● **Exercise passage**:
+++
Safe and Healthy Birth Practices for Baby-Mother Bonding
The bond between a mother and her baby is widely considered a phenomenon. Research over the last 40+ years continues to show promising results. In 1978, researchers referred to baby-mother bonding, as the “attachment theory.” Revealing advancements in positively impacting what we know and how we solidify the mother-baby bond long-term. Research in just the last ten years continues to make big strides. Providing advancements within birthing centers, maternity wards, and neonatal units.
In the last decade alone, research has advanced our understanding of the physiological response between baby and parent; fundamental to the baby-mother bond. A significant part of that process comes from health care professionals. Their knowledge and understanding are essential to a safe and healthy birth. They see first-hand the impacts of keeping mother and baby together immediately following birth—“ensuring unlimited opportunities for skin-to-skin care and breastfeeding.”
Baby-Mother Bonding – Making a Difference
In making the baby-mother bond a best practice available to stable mothers and babies, that have given birth either, vaginal or by cesarean. The evidence supports the immediate, uninterrupted skin-to-skin breastfeeding to promote optimal maternal and infant outcomes.
If it were not for the hard-work of health care professionals, mothers and babies might not afford the opportunity to properly bond. Research shows, the critical biological response both, mother and newborn, experience during those first few hours, days, and weeks after birth. Therefore, mother and baby benefit through…
- Immediate skin-to-skin care, lowering the risk of neonatal hypothermia.
- Breast milk rapidly adjusts in temperature regulating a newborn’s body temperature, promoting thermo-regulation.
+++
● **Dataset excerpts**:
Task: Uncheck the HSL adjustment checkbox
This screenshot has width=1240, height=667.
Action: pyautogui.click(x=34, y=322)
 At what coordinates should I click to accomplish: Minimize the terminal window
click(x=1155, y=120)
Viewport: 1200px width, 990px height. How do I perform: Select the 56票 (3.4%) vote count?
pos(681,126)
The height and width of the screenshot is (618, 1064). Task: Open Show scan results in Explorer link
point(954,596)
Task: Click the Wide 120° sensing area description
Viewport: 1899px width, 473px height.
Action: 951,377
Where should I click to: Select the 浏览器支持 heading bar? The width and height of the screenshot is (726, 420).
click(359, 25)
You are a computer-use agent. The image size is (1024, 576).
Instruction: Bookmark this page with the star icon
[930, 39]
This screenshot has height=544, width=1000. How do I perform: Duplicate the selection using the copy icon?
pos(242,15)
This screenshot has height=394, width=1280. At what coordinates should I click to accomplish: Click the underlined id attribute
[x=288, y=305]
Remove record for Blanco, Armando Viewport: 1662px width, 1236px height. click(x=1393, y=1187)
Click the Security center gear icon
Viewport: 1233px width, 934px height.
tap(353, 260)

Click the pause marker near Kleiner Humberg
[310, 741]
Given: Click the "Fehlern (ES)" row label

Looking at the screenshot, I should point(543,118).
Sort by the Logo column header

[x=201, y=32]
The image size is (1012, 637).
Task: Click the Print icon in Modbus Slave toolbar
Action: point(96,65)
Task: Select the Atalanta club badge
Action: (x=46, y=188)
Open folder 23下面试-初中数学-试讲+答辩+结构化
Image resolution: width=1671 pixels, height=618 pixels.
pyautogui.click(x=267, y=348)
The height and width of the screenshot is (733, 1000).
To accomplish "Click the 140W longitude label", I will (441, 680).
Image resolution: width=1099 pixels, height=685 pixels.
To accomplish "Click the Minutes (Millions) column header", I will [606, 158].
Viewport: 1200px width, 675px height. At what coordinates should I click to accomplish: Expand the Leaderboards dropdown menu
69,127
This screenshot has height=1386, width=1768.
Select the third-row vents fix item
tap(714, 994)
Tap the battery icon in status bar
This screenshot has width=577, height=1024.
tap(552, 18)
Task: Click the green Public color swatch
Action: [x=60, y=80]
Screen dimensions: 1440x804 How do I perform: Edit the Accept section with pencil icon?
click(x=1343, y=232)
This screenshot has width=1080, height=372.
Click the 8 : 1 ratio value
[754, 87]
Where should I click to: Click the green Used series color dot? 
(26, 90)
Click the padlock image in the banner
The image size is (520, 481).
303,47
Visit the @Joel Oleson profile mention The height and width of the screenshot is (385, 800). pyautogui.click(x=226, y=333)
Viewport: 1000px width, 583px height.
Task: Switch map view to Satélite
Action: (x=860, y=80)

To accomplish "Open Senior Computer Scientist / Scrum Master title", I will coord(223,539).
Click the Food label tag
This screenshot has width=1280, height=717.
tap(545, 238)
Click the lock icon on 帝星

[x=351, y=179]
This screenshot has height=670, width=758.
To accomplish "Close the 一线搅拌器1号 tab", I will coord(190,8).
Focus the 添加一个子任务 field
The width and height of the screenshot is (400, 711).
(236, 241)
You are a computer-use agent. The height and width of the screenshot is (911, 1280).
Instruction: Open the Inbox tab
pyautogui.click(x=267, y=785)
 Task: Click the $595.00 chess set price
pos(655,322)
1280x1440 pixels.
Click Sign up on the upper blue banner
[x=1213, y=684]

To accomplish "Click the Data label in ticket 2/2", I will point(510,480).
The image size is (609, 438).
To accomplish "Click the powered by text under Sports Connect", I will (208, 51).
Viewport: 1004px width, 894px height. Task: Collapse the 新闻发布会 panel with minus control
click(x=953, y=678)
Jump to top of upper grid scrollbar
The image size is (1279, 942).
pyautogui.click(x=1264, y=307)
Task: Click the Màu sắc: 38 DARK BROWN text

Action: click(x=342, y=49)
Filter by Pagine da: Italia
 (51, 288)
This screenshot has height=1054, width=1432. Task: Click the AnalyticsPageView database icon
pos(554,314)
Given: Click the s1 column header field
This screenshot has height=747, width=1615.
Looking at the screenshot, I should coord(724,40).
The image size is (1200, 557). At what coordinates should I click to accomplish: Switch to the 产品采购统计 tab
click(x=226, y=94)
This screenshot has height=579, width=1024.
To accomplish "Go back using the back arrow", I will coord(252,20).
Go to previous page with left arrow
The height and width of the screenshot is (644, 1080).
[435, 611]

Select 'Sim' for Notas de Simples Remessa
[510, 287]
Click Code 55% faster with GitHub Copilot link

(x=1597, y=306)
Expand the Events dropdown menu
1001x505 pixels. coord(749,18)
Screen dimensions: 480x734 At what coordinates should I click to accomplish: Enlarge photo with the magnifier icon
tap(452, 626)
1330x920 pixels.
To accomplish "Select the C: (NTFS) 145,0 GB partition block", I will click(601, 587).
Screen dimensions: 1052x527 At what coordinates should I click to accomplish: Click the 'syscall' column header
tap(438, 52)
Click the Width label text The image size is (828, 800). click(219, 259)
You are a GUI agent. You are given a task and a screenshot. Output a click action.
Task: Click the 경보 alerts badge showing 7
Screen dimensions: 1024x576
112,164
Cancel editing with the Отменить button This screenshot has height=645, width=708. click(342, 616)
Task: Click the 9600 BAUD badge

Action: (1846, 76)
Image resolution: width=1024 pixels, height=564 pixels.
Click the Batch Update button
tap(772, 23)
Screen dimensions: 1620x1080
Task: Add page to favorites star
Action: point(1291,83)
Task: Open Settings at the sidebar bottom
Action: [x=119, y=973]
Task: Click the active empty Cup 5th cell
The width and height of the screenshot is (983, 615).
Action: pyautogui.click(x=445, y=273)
+++
● **Problem A**: Reproduce the part of the article on baby-mother bonding that begins at the words "Baby-Mother Bonding –" and stops after the words "and infant outcomes.".
● **Problem B**: Summarize the article on baby-mother bonding in two sentences.
● **Problem C**: Extend the article on baby-mother bonding, picking up after its final bullet point.

● **Result A**:
Baby-Mother Bonding – Making a Difference
In making the baby-mother bond a best practice available to stable mothers and babies, that have given birth either, vaginal or by cesarean. The evidence supports the immediate, uninterrupted skin-to-skin breastfeeding to promote optimal maternal and infant outcomes.

● **Result B**: Research on the baby-mother bond, which researchers called the "attachment theory" in 1978, has shown promising results for more than 40 years, and health care professionals' knowledge is essential to a safe and healthy birth. The evidence supports immediate, uninterrupted skin-to-skin breastfeeding for optimal maternal and infant outcomes, and skin-to-skin care lowers the risk of neonatal hypothermia.

● **Result C**:
- Newborns have a biological response to touch, smells, and temperature changes.
- “Salivary cortisol levels (a biochemical stress marker) decreased as skin-to-skin care increases beyond 60 minutes.”
- Babies that receive skin-to-skin care cry less.
- Enhanced cardio-respiratory stability, including oxygen saturation levels.
- Stable blood glucose levels.
Baby-Mother Bonding for Parents of Preemies
Bonding is especially difficult for mothers of preemies and can further exacerbate postpartum depression when separated for days before seeing or touch the baby. This kind of separation can be eased by asking the neonatal intensive care unit about when skin-to-skin care can begin. Also, ask your primary nurse about additionally ways to interact with you baby to improve the bond—such as NICU safe, clothing for preemies.
Responsible Baby-Mother Bonding
Health care professionals, are your “advocates to educating and implementing evidence-based maternity practices.” Expecting mothers should talk with their health care professional about those physiological needs for mothers and newborns. Those professionals will discuss the importance of skin-to-skin care and breastfeeding. A birth practice that is both, safe and healthy; evening for mothers of preemies.